The skill accepts optional arguments after the slash command. Parse them up front; never invent values.

Argument	Meaning
`--dataset <id>`	Pre-bind the source dataset. Skips dataset discovery.
`--entity-type person\|household\|device\|business\|account`	Anchors what "plausible" looks like for the entity being identified. Required if not derivable from context.
`--identifier-cols <col,col,...>`	Pre-declare which columns hold identifiers. Skips identifier-column discovery.
`--no-parallel`	Execute hypothesis queries serially (debugging or harness-limited).
`--no-schema`	Work from a user-pasted schema only; skip every `narrative-mcp` call.
Free-text tail	Additional context about the source system.

If invoked with no arguments, walk the user through interactively.

When to use

Triggers:

"Audit this dataset before the graph build"
"Find bad edges in <dataset>" / "check identity data quality"
"Find hub identifiers in <dataset>"
"Recommend filters for the graph build"
"Quantify damage from <identifier_type>"
"Pre-graph DQ on <source system>"

Do NOT use for:

General analytical investigation — use /design-analysis for the fuzzy-question-to-brief shape, then a query-writing skill.
Rosetta Stone attribute mapping — use /generate-rosetta-stone-mappings.
Direct query authoring or execution — use /write-nql.
Post-build graph repair — this skill is pre-graph. Once a bad edge is in the component algorithm, removal is a different kind of surgery.
Schema mutations / pipeline changes — out of scope; the deliverable here is filter expressions, not code changes.

Procedure

Run phases 1–8 in order. Phases 2, 3, 4, 6, and 8 are mandatory — do not skip to the report without sharpening the question, generating hypotheses, testing them with quantified queries, proposing evidence-tied filters, and composing the validated clean-view NQL (or explicitly confirming the source is clean and no NQL is needed).

1. Pin the company / context

If --no-schema was passed, skip this phase.

Most Narrative work is scoped to a company. Before any dataset, attribute, or workflow call:

narrative_context_get  → check the active company

If no company is set, or the user named a different one:

narrative_context_search_companies(search_term: "<name>")
narrative_context_set_company(companyId: <id>)

narrative_context_search_companies is global-admin-only. Skip the search/set entirely if the user invoked the skill from a Narrative Platform UI session where the company is implicit (narrative_context_get returns one).

2. Frame the audit — mandatory

Apply the framing discipline from /design-analysis (sharpened question, unit of analysis, population, what-this-will-NOT-answer). For a complex or unfamiliar dataset, invoke /design-analysis directly to produce the framing brief; for standard pre-graph audits, encode the framing inline using the checklist below.

Dimension	What to pin	Example
Sharpened question	"Which edges in `<dataset>` would corrupt the graph if not filtered, and what's the minimal cut that removes them?"	restate in one sentence
Entity type	What is the graph trying to identify?	person, household, device, business, account
Unit of analysis	One row = one edge	(entity_id, identifier_value, identifier_type)
Population	The source table, pre-filter	`company_data.<table>`; full row count + distinct entity count
Identifier columns in scope	Which columns produce edges	`email`, `phone_e164`, `device_id`, etc.
What this audit will NOT do	Explicit non-goals	not fixing the source; not re-building the graph; not changing entity-resolution rules

Resolve the source dataset and read schema + sample + stats:

narrative_datasets_search(search_term: "<phrase>")
narrative_datasets_describe(
  dataset_ids: [<id>],
  include: ["metadata", "schema", "sample", "stats"]
)

End this phase with a two-line summary you show the user before running any hypothesis query:

Auditing <dataset> (<row_count> rows, <entity_count> distinct entities) for pre-graph data quality. Entity type: <type>. Identifier columns: <col1>, <col2>, … . Comparison threshold for "plausible per-entity activity": <derived from entity type>.

3. Hypothesize failure modes — mandatory

Generate a dataset-specific list of failure-mode hypotheses.
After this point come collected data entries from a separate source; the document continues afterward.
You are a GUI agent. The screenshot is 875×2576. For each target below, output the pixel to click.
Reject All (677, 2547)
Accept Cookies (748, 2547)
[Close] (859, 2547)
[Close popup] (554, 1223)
Do not just run down the taxonomy below — reason from how this data was collected, what the identifiers represent, and what realistic behavior looks like for the entity type. The taxonomy is a starting point, not a checklist.

Starter taxonomy (extend, do not just copy)

Failure mode	What to look for	Why it kills graph quality
Hub identifiers	A single identifier value shared across many entities — placeholders, defaults, sentinels: `NULL`, empty string, `[email protected]`, `noreply@*`, `0000000000`, `test@`, source-system sentinels.	One value forms a hub that bridges every entity that ever fell back to it.
High-degree nodes	Identifiers connected to far more entities than is plausible, even if not obviously a placeholder. Top-N by degree, plus the long tail.	Each high-degree node is a potential bridge between unrelated components.
Behaviorally suspicious	Activity volume that doesn't fit the entity type (an "individual" producing hundreds of rows per day a real person couldn't generate).	Suggests the identifier is a service / bot / system actor, not the labeled entity.
Over-connected	Same email across N customer accounts, same phone across many households. Threshold varies by identifier type: email legitimately spans 2–3 family members; device IDs generally shouldn't span more than 1; phones span 4–5 in a household.	Plausible-vs-implausible co-occurrence collapses households or accounts that should remain distinct.
Malformed identifiers	Format violations: emails without `@`, phone numbers without enough digits, UUIDs with wrong length.	Often pass through ETL silently and form their own little hub at the malformed value.
Identifier-encodes-session-not-entity	The "identifier" is actually a session_id, transaction_id, or cookie that should not persist across entities.	Edges built on these will fragment one entity across many components.
Format-changes-over-time	The identifier format changed at a known cutover (vendor change, schema migration, regex upgrade) and the same logical value now appears under two formats.	Both formats reference the same entity but build separate components; opposite of the hub problem, equally bad.
Identifiers that are labels	A field labeled `customer_id` actually stores a free-text customer name or an enum code.	The "identifier" lacks the uniqueness contract the graph builder assumes.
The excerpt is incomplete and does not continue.